───── 本文

ビジネス文書や契約書、行政文書などでよく見かける「当該」と「該当」という言葉。どちらも少し堅めの表現で似た漢字を使っているため、意味の違いや正しい使い方に迷ったことがある方も多いのではないでしょうか。

この記事では、「当該」と「該当」の違いを分かりやすく解説し、それぞれの意味・使い方・例文を比較しながら整理します。

さらに、言い換え表現や英語での伝え方、ビジネスシーンでの正確な使い分けのコツまで、実践に役立つ内容を丁寧にご紹介します。

当該と該当の違いを解説!意味・使い方・例文を比較

「当該」と「該当」は、見た目は似ていますが、意味や使い方に明確な違いがあります。ビジネスや法律文書などで正しく使い分けるためには、それぞれの言葉の定義や用法をしっかり理解することが重要です。

ここでは、両者の違いを一覧表で比較したうえで、意味や例文、適切な使用シーンについて詳しく解説していきます。

当該と該当の意味の違い比較表

まずは、「当該」と「該当」の違いをパッと見てわかるよう、表にまとめてみました!

比較項目当該(とうがい)該当(がいとう)
意味その、今話題になっていること・もの一定の条件に当てはまること
品詞連体詞(名詞の前につける)名詞・自動詞(「該当する」など)
使い方の例当該社員、当該商品、当該書類該当する人、該当なし、該当者
使用シーン公的文書、契約書、報告書、フォーマルな場面条件や要件の確認、判定、アンケート、実務全般
言い換え表現その、この、本、例の合致する、あてはまる、適用される

ざっくり言えば、「当該=そのこと」「該当=条件に合うこと」と覚えておくと混乱しませんよ!

「当該」とは?意味とビジネス文書での使い方を詳しく解説

「当該(とうがい)」という言葉は、文中で「今話題にしているその対象」を示すときに使われます。意味としては、「その~」「本~」という指示語的な使い方が中心で、品詞としては「連体詞」に分類されます。

ビジネスの現場では特に、契約書や公文書などの正式な書類の中で使われることが多く、「当該契約」「当該部署」「当該年度」など、名詞の前にくっついて使います。

たとえば「当該商品」とあれば、「今説明しているその商品」という意味になります。少しかたい表現なので、日常会話よりも、きっちりした文章でこそ力を発揮する言葉です。

「該当」とは?意味と正しい使い方・注意点を解説

一方、「該当(がいとう)」は、「ある条件にぴったり合う・当てはまる」ことを意味します。たとえば、「条件に該当する人」「該当項目」「該当しない場合」などのように使います。

──────────
───── 使うデータ

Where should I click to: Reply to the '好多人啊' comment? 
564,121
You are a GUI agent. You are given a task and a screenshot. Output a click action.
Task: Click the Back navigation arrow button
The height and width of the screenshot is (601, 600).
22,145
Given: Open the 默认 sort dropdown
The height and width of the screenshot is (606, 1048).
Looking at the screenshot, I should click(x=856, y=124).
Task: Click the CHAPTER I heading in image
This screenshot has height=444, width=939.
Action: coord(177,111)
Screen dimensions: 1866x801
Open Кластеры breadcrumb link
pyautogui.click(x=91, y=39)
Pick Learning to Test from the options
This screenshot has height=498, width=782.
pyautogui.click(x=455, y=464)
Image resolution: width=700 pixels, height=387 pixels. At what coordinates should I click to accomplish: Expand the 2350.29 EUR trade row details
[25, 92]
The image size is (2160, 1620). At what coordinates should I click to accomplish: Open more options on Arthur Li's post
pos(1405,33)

──────────

» **やること**:
(1) 「当該」と「該当」の違いを説明した本文で、「当該」は品詞として何に分類されていますか。
(2) 「当該」と「該当」の違いを説明した本文を、最後の文のあとから書き継いでください。
ここでは記録は使いません。

» **答え**:
(1) 連体詞に分類されています。

(2)
「該当」は、「該当する」「該当しない」など自動詞的に活用されるのが特徴です。「当該」と違って、名詞の前につけるだけではなく、文章の流れの中で「動き」をもって登場するのがポイントです。

主に、条件付きの判断や選別が必要な場面で使われます。アンケートやフォーム、社内の要件判定など、「これって条件に合うの?」というときに登場しますよ。

「当該」を使った例文まとめ【ビジネスでよく使う10文】

「当該」は、書類や報告書の中で頻出する表現です。

以下に例文を10個紹介します。どれも実務でそのまま使える表現ばかりです!

  1. 当該契約については、すでに両者の同意が得られています。
  2. 当該製品に関する苦情が複数寄せられました。
  3. 当該社員は3月末をもって退職予定です。
  4. 当該部署の業務内容を確認の上、改善案を提出してください。
  5. 当該書類は年度末までに提出してください。
  6. 当該案件は、上層部の判断により一時保留となりました。
  7. 当該区域には一般車両の進入を禁止しています。
  8. 当該プロジェクトに関する問い合わせが殺到しています。
  9. 当該内容は社外秘のため、外部に漏らさないようお願いします。
  10. 当該年度の決算報告は、来週の会議で説明いたします。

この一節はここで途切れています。